ARMAZéM LITERáRIO > INDONÉSIA

Grupo muçulmano ataca escritório da Playboy

13/04/2006 na edição 376

Extremistas muçulmanos apedrejaram o escritório da Playboy em Jacarta, capital da Indonésia, na quarta-feira (12/4), em protesto pelo lançamento da versão local da revista americana. Os cerca de 150 manifestantes da Frente dos Defensores Islâmicos, um pequeno grupo famoso por atacar bares, boates e embaixadas ocidentais, danificaram janelas e portas do escritório ao sul de Jacarta. Muitos foram vistos confrontando os policiais que tentavam garantir a segurança no edifício. Ninguém ficou ferido durante o protesto, e nenhum manifestante foi preso.


Sem nudez


Esta é a primeira edição da Playboy lançada em um país muçulmano. A revista, que foi às bancas na sexta-feira (7/4), não exibiu fotografias de nudez. Em seu interior, apenas imagens de mulheres com roupas íntimas que não são mais ousadas do que fotos publicadas em outras revistas já existentes no país. Mesmo sem mulheres nuas, as cópias da Playboy se esgotaram rapidamente.

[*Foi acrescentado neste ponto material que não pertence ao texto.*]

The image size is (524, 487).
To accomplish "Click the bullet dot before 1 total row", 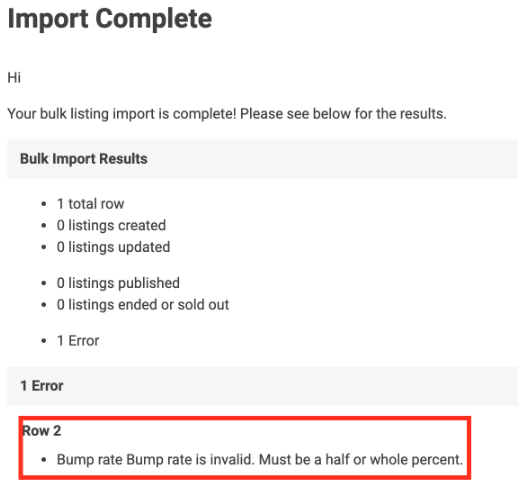I will (44, 204).
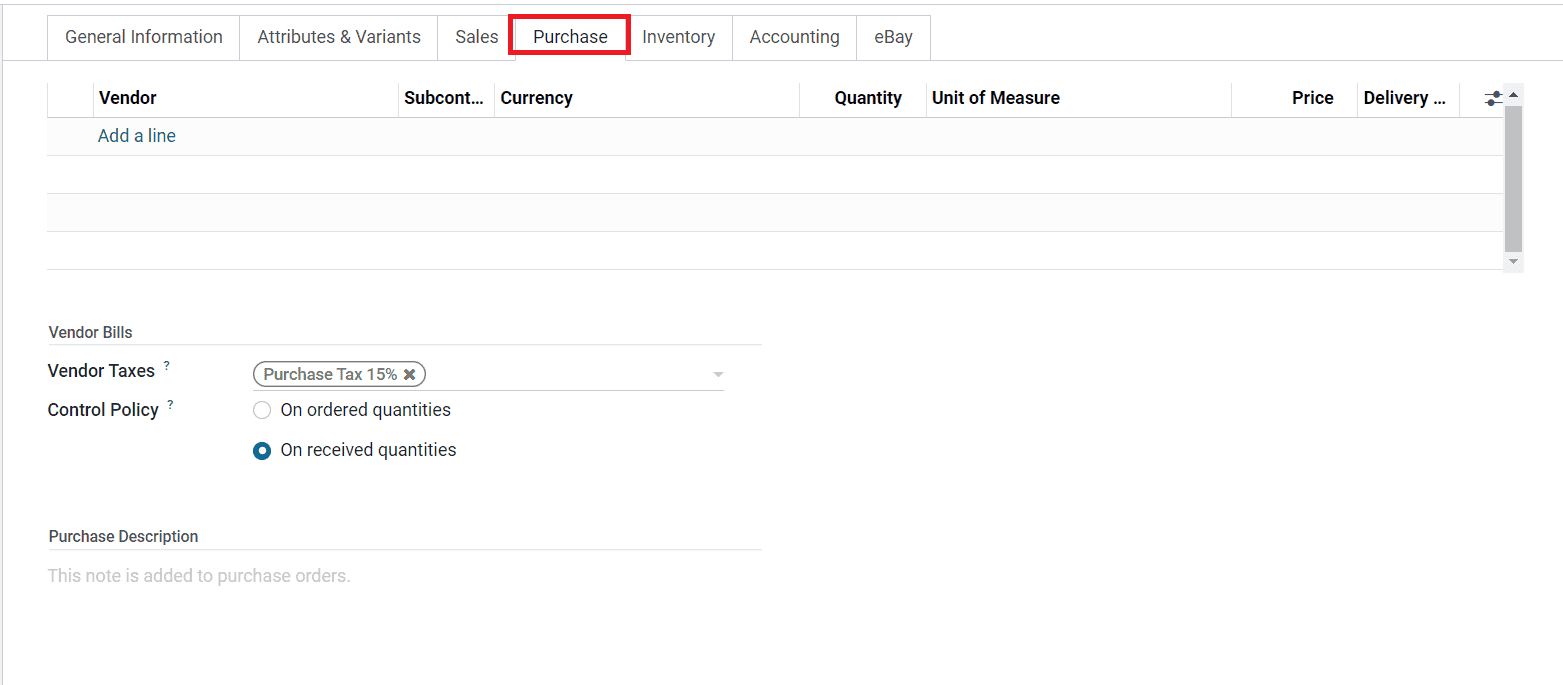Go to the Inventory tab
This screenshot has width=1563, height=685.
(678, 37)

O lançamento foi condenado por muitos políticos e religiosos muçulmanos. Eles argumentaram que, apenas pelo que o título representa no mundo inteiro, a Playboy deveria ser proibida pelo governo indonésio.

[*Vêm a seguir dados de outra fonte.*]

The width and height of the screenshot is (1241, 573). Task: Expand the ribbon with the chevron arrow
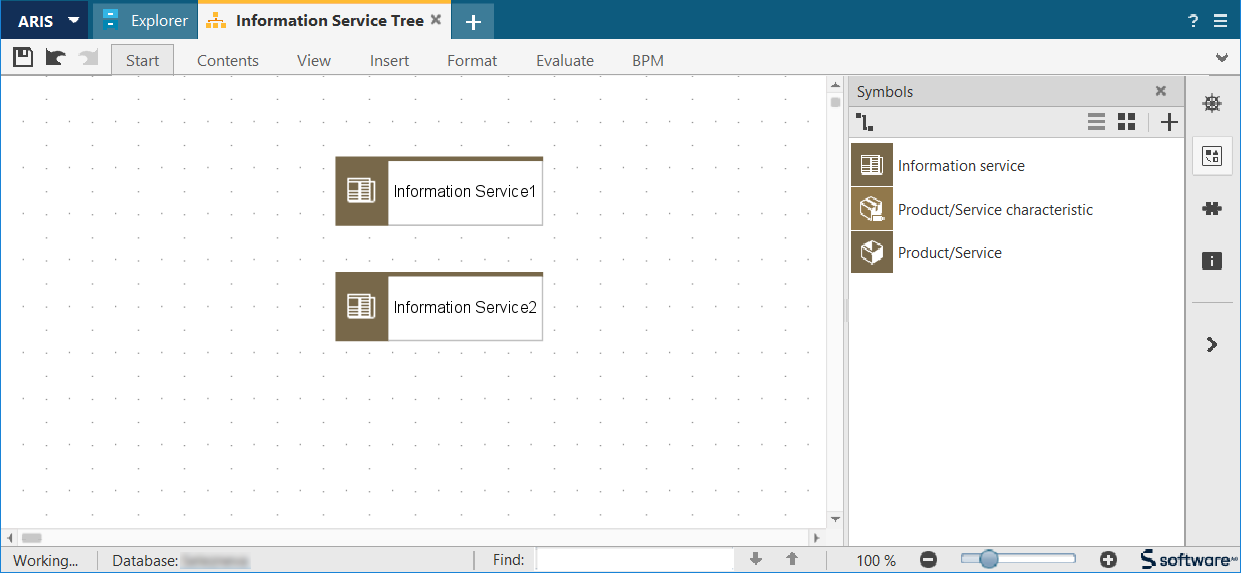(x=1221, y=58)
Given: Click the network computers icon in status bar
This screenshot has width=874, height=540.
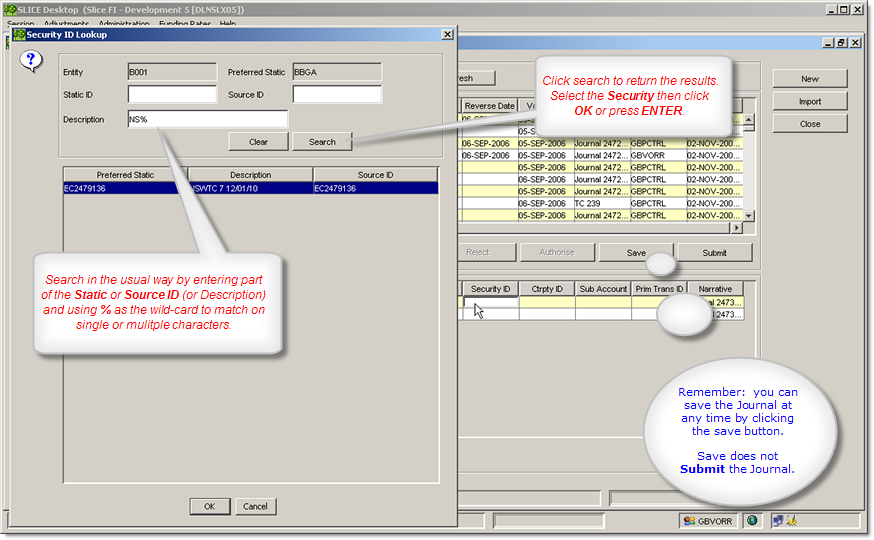Looking at the screenshot, I should coord(776,520).
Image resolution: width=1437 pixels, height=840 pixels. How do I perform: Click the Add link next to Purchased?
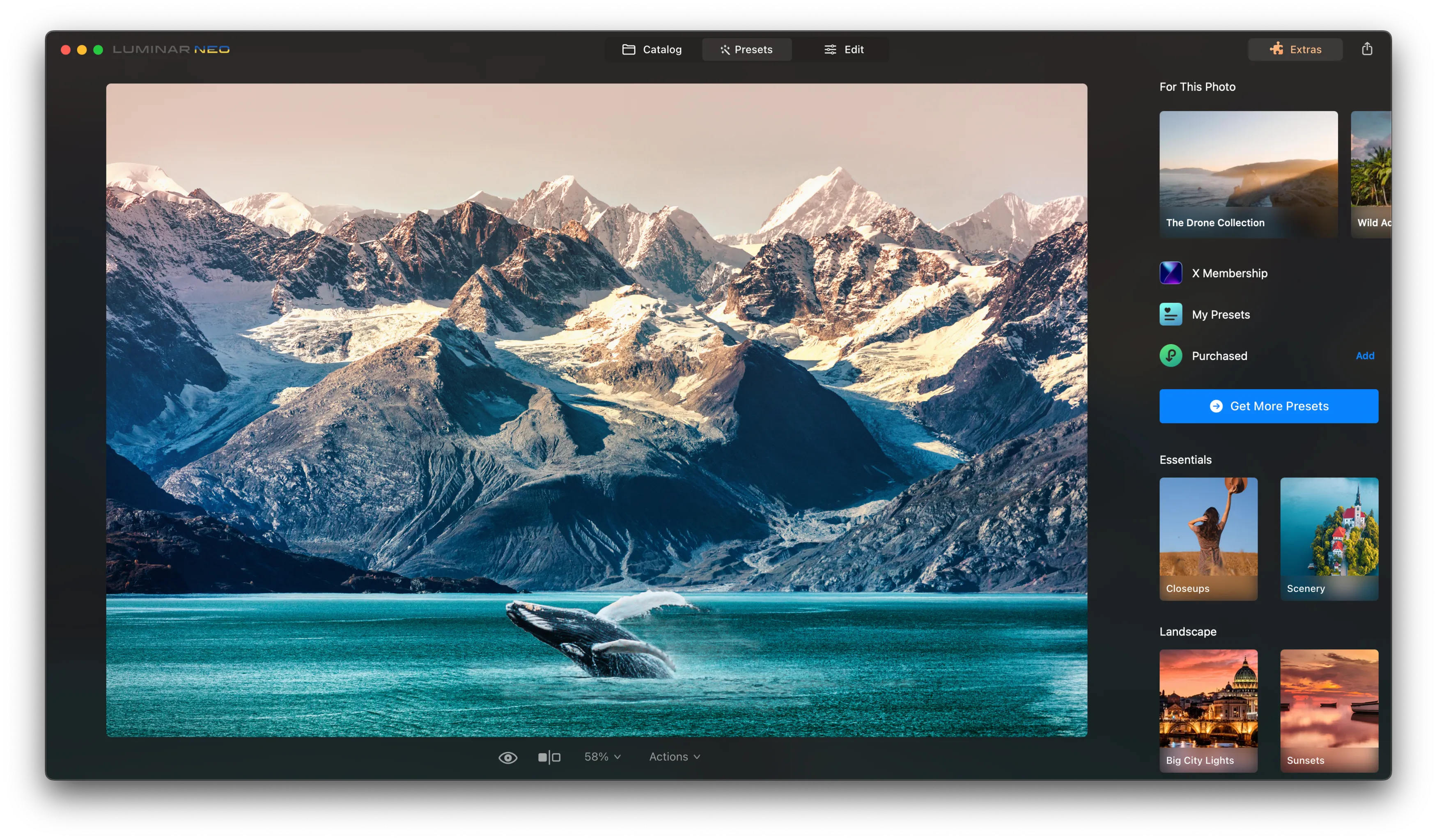point(1365,356)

Na quinta-feira (13/4), a polícia local pediu a Playboy que interrompa a publicação da revista na Indonésia, por receio de que a continuação possa irritar ainda mais os muçulmanos e provocar novos ataques violentos. Representantes da Playboy afirmaram que estão considerando o pedido, e prometeram uma resposta em 24 horas. Anteriormente, a polícia e o governo haviam dito que não havia base legal para o fechamento da revista. Informações da Associated Press [12 e 13/4/06].